This is the first vegetable garden I’ve planted in many moons. This garden is small in comparison to the ones I used to plant, but these seeds and plants were put into the ground with high harvest hopes for ripe cucumbers, tomatoes, squash, green beans, and peppers.
I learned to plant a garden from my husband David’s grandmother, Beulah. When I married and moved from Houston to the country, I had little agricultural experience. I’d only been close to fresh vegetables at the grocery store and two corn stalks growing in my parent’s yard.
Someone had given my four-year-old brother Kenny a few kernels of dried corn, and my mother let him plant them in the flower bed at our home. When they got four feet tall, my sister and I, both teens, were mortified that tasseled corn was growing in the front flowerbed for the whole world to see. Later, Grandma Beulah’s instruction cultivated garden appreciation and at least a lime green thumb.

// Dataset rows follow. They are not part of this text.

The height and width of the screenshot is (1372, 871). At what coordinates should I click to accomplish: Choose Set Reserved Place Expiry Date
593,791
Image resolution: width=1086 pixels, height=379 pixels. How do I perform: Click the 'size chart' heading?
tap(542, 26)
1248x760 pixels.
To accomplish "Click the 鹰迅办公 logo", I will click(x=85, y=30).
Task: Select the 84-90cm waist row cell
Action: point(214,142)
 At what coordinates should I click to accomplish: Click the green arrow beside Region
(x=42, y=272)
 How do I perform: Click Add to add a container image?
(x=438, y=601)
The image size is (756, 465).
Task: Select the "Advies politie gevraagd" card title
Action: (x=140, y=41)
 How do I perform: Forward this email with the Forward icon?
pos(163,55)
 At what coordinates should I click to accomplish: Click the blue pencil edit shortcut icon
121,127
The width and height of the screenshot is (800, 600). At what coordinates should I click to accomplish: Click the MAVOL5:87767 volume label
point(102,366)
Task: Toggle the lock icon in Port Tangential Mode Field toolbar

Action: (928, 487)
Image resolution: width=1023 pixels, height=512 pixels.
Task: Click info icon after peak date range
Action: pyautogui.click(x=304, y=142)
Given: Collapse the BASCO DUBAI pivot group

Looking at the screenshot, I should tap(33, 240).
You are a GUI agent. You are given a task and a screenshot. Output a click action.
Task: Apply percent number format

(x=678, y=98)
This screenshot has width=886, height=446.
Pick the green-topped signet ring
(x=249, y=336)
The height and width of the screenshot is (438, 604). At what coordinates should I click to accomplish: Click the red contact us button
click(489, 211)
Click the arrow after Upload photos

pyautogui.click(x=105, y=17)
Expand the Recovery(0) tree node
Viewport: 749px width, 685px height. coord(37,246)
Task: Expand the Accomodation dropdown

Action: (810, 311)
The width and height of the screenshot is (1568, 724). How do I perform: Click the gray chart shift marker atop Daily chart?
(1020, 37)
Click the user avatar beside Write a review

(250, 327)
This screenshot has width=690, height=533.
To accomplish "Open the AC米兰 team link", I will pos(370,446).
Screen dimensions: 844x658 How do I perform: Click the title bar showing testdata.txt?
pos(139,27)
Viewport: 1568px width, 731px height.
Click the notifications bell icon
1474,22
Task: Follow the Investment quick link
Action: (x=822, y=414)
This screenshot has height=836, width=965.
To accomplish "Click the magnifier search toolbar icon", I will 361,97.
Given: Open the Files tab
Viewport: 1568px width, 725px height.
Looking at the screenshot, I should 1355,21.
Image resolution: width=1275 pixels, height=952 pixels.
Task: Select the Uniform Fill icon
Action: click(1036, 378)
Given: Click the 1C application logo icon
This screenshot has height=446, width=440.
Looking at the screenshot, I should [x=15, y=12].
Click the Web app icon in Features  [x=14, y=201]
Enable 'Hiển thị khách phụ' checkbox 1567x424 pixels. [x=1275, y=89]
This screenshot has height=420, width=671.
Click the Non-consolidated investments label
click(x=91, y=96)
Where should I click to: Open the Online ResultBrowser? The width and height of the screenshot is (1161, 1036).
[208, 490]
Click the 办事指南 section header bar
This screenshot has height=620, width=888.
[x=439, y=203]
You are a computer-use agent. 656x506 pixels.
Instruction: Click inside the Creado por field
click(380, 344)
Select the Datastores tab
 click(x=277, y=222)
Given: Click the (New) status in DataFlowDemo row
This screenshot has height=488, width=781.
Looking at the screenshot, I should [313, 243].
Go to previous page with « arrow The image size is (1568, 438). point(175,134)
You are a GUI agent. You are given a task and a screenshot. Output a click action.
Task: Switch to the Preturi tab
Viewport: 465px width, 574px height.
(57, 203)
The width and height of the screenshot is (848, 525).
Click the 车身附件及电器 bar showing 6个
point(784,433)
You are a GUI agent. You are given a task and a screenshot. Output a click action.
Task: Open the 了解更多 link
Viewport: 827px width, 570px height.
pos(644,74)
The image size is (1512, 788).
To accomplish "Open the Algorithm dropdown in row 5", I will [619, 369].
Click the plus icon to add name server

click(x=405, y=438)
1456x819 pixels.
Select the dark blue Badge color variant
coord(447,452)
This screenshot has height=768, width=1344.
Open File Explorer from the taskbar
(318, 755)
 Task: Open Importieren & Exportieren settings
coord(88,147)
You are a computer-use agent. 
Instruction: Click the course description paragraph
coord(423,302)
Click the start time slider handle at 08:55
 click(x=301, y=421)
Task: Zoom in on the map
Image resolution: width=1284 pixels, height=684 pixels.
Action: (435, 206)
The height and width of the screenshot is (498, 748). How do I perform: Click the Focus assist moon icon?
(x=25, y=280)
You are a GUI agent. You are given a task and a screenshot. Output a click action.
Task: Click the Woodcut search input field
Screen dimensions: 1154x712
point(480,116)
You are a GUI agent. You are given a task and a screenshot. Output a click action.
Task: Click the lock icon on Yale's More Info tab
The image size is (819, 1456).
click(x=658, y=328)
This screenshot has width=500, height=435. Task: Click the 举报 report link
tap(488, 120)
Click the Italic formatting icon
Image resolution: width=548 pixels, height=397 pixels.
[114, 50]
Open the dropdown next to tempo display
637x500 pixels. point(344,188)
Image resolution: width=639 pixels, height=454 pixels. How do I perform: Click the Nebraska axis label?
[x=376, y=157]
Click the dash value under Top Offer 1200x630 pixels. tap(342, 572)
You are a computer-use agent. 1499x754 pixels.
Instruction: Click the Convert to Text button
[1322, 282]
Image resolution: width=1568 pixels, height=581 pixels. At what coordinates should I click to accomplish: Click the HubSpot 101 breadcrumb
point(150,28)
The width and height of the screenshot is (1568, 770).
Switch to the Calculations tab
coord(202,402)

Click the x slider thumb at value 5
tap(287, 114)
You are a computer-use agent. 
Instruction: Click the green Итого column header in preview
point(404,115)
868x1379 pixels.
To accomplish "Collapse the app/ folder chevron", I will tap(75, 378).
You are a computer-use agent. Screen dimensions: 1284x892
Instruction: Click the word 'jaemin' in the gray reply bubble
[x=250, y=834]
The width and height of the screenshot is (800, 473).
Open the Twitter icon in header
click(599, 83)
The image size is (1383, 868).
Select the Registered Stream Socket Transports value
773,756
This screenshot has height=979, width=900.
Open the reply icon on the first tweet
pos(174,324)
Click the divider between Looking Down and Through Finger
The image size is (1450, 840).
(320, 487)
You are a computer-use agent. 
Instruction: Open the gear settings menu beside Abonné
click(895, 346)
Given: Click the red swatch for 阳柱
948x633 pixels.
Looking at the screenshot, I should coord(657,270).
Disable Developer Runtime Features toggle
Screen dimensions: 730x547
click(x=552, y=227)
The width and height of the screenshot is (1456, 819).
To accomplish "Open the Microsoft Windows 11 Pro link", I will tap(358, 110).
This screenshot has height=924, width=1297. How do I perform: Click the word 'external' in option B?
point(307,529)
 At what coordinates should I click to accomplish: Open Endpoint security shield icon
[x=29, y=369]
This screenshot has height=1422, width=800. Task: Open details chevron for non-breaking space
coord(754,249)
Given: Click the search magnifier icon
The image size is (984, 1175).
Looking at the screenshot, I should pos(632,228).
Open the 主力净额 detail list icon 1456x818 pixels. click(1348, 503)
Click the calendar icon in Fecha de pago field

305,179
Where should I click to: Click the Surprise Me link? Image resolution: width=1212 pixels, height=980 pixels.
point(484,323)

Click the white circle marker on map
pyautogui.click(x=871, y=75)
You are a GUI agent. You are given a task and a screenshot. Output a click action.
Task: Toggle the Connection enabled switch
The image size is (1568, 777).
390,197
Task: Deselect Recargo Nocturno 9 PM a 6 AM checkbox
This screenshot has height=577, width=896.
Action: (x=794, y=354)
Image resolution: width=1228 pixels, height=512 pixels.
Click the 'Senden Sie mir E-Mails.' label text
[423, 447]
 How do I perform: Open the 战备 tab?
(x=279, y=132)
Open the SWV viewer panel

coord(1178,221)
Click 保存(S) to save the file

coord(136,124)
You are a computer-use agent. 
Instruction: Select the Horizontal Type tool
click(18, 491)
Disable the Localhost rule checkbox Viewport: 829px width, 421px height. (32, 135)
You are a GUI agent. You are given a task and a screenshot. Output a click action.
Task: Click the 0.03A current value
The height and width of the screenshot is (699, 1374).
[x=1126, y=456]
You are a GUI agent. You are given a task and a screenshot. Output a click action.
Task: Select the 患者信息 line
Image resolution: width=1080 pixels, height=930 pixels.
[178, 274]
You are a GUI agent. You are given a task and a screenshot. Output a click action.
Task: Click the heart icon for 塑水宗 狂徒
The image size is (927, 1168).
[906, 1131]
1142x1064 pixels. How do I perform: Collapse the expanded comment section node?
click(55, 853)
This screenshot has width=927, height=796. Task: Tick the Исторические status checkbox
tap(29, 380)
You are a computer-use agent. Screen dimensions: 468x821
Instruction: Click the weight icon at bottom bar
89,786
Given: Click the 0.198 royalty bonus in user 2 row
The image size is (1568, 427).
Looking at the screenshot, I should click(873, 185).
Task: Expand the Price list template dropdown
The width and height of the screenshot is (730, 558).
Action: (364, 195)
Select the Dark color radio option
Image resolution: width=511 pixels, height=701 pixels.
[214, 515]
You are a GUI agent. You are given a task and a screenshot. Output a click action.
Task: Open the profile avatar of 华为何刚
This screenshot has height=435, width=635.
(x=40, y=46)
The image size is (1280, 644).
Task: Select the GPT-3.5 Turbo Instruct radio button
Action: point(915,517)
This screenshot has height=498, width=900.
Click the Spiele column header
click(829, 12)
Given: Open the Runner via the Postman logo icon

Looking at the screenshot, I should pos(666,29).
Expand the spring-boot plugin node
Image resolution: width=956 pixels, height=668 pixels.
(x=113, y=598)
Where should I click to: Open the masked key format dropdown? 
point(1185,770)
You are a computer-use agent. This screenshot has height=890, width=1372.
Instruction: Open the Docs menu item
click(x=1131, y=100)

This spring, I’m about three rows shy of having my garden planted. Hubby David came home when I was putting away the watering hose, sharpshooter shovel, hoe, and duct tape. Although Grandma has been gone for 20 years, I told David that grandma “spoke” to me all afternoon. Each time, I’d get ready to chop dry flaky manure into a row or press a large tin can around a tender tomato plant, I’d hear her voice.
The same instructions she’d given me thirty years ago surged forward and helped me with this new plot of ground. I even spoke to her aloud a few times when I messed up. Apologized for several crooked rows. I didn’t use her stake and string method to mark off straight rows, just eyeballed them. I could see her sizing up a slightly curvy row and hear her saying, “Oh well, a crooked row yields more anyway.”
Sophistication and soil don’t often mix. Dirt under fingernails doesn’t go over at a board meeting. We get used to skyscrapers, plastic keyboards, and buying vegetables from grocery bins. But lessons beyond gardening can be learned by placing a lifeless-looking seed into the warmed moist earth and watching for germination, watching for God to keep a promise. When two leaves of a seedling slowly unbend and reach for the sun, a hope unfolds, a promise of “more.”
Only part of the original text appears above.